You’ll need a car to get around the crags, and probably to get there from the airport. But, saying that, it’s quite a flat area and if you’re feeling adventurous you could cycle around a lot of it quite comfortably, you’d have to put a few miles in to get to some crags, but it would make for a good trip.The catchThere is a slight catch, but my experience is limited so if all this sounds good then do some research! The catch is that most of the really good climbing was at least E1. There is easier stuff around, but the nature of the crags we went to didn’t lend itself to easier routes. Not even rubbish ones! This might be a product of the people who developed the area though - there are loads of undeveloped crags, and I find it hard to believe that you couldn’t have a good trip if you’re climbing VS.
As an illustration of the amount of unclimbed rock, we went in search of an obscure route one day, only to get lost and find a gully which was apparently undeveloped. It ran for hundreds of metres up the hillside, with routes up to perhaps 60m on both walls, hidden in the trees. We climbed 3 new routes, a slightly loose HVS on the south wall (which would get stars in a Rockfax guide nonetheless) and two diagonal cracklines on a fantastic 25m wall opposite. They required a little bit of cleaning, but the last two routes would be 2 or 3 star classics on the grit, at around E2 and E4. We left them to be rediscovered, who knows, perhaps you might accidentally climb one of them one day?

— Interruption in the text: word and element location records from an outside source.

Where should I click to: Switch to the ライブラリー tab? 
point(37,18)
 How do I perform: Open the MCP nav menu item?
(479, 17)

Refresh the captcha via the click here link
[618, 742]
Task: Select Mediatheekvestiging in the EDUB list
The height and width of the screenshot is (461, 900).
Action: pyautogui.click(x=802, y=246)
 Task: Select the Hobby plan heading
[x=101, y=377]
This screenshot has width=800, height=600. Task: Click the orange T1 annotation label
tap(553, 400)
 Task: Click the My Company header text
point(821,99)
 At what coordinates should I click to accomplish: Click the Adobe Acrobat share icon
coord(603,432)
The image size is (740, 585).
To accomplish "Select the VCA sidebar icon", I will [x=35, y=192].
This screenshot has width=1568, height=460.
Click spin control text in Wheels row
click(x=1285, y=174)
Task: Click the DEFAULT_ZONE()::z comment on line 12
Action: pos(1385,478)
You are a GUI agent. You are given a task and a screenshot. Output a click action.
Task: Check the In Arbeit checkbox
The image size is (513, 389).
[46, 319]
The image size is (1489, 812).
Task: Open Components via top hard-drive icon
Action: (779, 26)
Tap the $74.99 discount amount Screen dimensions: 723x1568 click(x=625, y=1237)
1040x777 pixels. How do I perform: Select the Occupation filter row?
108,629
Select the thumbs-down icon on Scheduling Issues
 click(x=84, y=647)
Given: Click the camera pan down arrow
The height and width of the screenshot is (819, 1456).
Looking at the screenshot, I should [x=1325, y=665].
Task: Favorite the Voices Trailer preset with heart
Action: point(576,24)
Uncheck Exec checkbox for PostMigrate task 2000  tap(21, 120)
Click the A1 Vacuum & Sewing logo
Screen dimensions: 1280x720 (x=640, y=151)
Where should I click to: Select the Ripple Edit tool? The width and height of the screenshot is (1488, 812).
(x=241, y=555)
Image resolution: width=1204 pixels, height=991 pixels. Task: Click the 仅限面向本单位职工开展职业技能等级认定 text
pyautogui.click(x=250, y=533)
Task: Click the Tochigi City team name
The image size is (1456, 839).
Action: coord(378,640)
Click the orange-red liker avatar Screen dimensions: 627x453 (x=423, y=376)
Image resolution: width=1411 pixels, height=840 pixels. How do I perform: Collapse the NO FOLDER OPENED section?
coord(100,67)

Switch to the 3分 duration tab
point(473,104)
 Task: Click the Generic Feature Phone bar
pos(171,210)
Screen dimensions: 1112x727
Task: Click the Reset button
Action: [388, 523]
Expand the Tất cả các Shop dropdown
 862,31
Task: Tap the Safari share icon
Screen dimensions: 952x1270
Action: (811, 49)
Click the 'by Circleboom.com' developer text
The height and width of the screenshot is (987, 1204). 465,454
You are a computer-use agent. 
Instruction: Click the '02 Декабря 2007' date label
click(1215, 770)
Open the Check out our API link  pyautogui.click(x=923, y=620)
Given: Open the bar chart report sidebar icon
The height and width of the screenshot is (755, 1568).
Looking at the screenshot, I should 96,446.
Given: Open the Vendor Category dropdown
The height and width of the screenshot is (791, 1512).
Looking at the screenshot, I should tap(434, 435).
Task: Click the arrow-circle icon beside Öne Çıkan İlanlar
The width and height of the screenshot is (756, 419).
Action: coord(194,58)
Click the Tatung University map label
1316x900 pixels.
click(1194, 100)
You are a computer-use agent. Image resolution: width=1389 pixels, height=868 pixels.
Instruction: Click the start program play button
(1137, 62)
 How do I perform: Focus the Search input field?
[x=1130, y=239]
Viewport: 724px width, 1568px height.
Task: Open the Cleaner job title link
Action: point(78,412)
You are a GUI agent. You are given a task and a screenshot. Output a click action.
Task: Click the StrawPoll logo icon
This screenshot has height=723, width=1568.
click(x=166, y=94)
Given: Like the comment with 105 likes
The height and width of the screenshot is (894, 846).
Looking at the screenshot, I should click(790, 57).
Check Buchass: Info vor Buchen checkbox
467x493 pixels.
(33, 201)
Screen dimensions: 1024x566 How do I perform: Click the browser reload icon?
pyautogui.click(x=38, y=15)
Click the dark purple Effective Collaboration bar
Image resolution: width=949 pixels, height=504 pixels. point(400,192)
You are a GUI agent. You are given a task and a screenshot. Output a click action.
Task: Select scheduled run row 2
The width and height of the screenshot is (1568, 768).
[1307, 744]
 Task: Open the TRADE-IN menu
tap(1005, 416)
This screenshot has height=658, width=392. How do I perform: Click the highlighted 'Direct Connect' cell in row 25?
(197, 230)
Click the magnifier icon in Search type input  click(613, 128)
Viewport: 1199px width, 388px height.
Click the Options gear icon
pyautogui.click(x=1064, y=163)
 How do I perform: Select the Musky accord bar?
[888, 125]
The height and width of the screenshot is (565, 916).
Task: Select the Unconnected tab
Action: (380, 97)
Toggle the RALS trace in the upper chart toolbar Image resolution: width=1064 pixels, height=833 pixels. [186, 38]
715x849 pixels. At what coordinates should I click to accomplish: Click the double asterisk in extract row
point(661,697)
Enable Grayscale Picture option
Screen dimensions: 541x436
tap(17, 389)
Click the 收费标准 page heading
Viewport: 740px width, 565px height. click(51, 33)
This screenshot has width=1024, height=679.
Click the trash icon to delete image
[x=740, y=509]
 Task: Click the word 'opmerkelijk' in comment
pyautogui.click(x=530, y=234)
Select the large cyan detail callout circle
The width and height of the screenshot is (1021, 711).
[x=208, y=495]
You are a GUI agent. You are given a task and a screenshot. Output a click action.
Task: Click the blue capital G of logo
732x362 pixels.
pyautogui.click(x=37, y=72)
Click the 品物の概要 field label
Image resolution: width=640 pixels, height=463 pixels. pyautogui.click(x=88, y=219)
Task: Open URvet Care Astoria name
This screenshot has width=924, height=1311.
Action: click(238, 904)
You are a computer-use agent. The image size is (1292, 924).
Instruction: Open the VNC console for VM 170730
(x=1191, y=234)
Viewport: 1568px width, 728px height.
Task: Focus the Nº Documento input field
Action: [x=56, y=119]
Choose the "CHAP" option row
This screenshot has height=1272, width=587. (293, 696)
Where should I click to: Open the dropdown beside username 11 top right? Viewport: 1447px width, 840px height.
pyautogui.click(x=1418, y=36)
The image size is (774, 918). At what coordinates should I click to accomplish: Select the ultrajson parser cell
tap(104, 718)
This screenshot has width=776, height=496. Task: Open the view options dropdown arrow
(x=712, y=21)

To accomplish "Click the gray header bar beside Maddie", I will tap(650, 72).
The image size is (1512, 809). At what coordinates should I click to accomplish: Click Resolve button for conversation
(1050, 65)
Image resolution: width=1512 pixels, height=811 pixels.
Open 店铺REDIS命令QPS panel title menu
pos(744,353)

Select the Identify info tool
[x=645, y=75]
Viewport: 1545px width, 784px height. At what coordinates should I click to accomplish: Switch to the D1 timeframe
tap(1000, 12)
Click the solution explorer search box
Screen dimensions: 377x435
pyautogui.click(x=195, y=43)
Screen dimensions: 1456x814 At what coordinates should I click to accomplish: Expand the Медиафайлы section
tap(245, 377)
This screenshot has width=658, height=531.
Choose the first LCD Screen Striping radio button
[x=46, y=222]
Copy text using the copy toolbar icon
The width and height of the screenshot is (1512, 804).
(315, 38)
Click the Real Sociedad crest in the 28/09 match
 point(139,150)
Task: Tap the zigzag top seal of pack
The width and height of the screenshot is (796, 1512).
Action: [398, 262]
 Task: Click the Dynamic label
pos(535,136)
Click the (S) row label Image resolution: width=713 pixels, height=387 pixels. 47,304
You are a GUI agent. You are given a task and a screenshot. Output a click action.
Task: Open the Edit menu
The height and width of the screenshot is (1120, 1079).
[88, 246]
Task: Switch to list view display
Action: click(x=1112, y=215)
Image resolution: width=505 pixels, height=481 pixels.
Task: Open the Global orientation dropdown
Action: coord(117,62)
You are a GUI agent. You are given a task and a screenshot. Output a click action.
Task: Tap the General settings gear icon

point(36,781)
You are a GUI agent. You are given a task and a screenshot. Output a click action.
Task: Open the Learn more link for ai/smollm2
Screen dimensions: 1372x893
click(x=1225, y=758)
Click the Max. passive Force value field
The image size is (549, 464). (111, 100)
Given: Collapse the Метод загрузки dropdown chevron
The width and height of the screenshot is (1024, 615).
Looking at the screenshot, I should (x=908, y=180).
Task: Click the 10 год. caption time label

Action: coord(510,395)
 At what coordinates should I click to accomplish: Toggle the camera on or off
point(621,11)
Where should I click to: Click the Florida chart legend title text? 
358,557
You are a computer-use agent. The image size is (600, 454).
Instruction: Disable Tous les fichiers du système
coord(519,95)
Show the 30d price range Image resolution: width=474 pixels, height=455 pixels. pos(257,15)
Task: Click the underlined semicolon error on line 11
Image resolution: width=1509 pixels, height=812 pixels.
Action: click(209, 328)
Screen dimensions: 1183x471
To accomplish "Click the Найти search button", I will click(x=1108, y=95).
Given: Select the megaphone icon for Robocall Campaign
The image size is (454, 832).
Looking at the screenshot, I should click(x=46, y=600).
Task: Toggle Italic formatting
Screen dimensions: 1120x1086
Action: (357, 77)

A single rope is fine (in fact probably better than doubles) for the routes here, we didn’t climb anything that couldn’t be safely tackled with a single rope and a few long quickdraws. I wouldn’t take a super skinny one, as the rock is quite rough. It’s worth having a rope that’s at least 60m long for the abseil descents, although on a lot of crags you can walk off easily. 15 quickdraws is probably a good number, including several extendable ones.For rack, take as many cams as you can get your hands on. Nuts will work well in this rock too, we placed loads, but for some of the cracklines you’ll be grateful to have 4 size 1 cams! at least a double rack up to 3 inches is a good idea, and if you want to climb some of the harder routes some microcams would be useful. A set and a half of nuts should be enough, a few small brass ones might be useful on some routes, but probably aren’t essential.Lots of fingertape to make a pair of crack gloves would be a good idea too. I didn’t do this, my hands lasted the week well enough, but had I stayed longer I would have regretted not strapping up! I taped my fingers for the classic crackline “Granite Bitten” - appropriately named, it’s a Swedish pun meaning both bitten and addicted, it would have chewed me to pieces if I hadn’t taken precautions!
I was lucky enough to have a week of sunshine! On rainy days, or if your skin needs a rest, there is lots of sightseeing to be done in Bohuslan. You could also take a trip down to Gothenburg, or even Oslo for the day. Canoeing is probably pretty fun around the peninsulars too.